If the bond was broken now… who would bleed first?

The cold returned before the silence lifted.

Not the chill of the wind seeping through warehouse cracks—but the kind that started between two people who had nearly, almost, maybe trusted each other. And then didn't.

Prion didn't move.

He hadn't moved since the playback ended. Since Eros had looked at him with something that wasn't fear, or hatred, but worse—disappointment.

Eros sat on the other end of the rusted bench, hand still clenched around the chip player. He hadn't looked at Prion once since the recording cut out.

"You should've told me," he said finally.

His voice wasn't loud. Not sharp. But it sliced through the quiet.

Prion's fingers flexed slightly in his lap. "Would you have believed me?"

Eros didn't answer.

Because he didn't know.

Would he?

Or would he have heard the words and dismissed them as another soft trap in a long line of controlled behaviours?

"I'm trying to make sense of this," Eros said, voice tight. "But every time… every time I think I've found the thread, something like that—" he gestured toward the chip player "—rips it all apart."

Prion nodded once. Slow. "That's the point."

"What?"

"They designed it that way. To keep you spiralling. Doubting. To make every moment feel like it might be real—or manipulation."

He stood, finally, his body casting a long shadow over the cracked floor.

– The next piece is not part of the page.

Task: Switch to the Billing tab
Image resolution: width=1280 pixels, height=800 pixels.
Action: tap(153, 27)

Eros stiffened, instinct tensing again.

But Prion didn't approach. He turned instead, stepping toward one of the shattered windows, staring out at the rain beyond.

"I didn't break the loop because I fought harder," Prion said softly. "I broke it because I stopped trying to win. I just… remembered."

"Remembered what?"

"That I didn't want to forget you."

Eros's breath caught—but he didn't speak.

Not this time.

Because something in those words felt wrong now. Like they'd been said before. Like maybe they were true. Or maybe they'd been rehearsed in every loop, just waiting for the perfect moment to land.

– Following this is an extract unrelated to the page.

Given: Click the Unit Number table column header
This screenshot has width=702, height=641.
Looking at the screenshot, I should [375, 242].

"You think I'm manipulating you," Prion said without turning around.

"I don't know what to think," Eros replied.

Another silence. But it wasn't empty.

It was thick with the unsaid.

Finally, Prion looked back.

"If I wanted to use you," he said calmly, "you'd already be broken."

The words weren't a threat.

They were a reminder.

Of how far he hadn't gone.

Yet.

Eros stood too. His posture was tense, but not hostile.

"You still haven't told me what your endgame is."

"I'm not sure anymore," Prion replied.

He stepped past him, toward the side exit.

"I thought it was survival. Then I thought it was memory. But now…"

He paused at the door.

"…maybe I just want to see if you'll remember me before they erase us again."

And then he walked out into the dark.

Leaving Eros alone with the chip still clutched in his hand—and a heart he wasn't sure had ever been his to begin with.

Outside, the rain fell harder. Inside, Eros pressed play again—this time, not for answers, but for confirmation. But what if confirmation never comes?

If a memory feels real… but someone tells you it's false—would you still choose to believe in it?

Sometimes, the sharpest weapons are words left unsaid. Prion may not raise a hand, but every truth he lets slip digs deeper. Are you beginning to wonder what's real, too?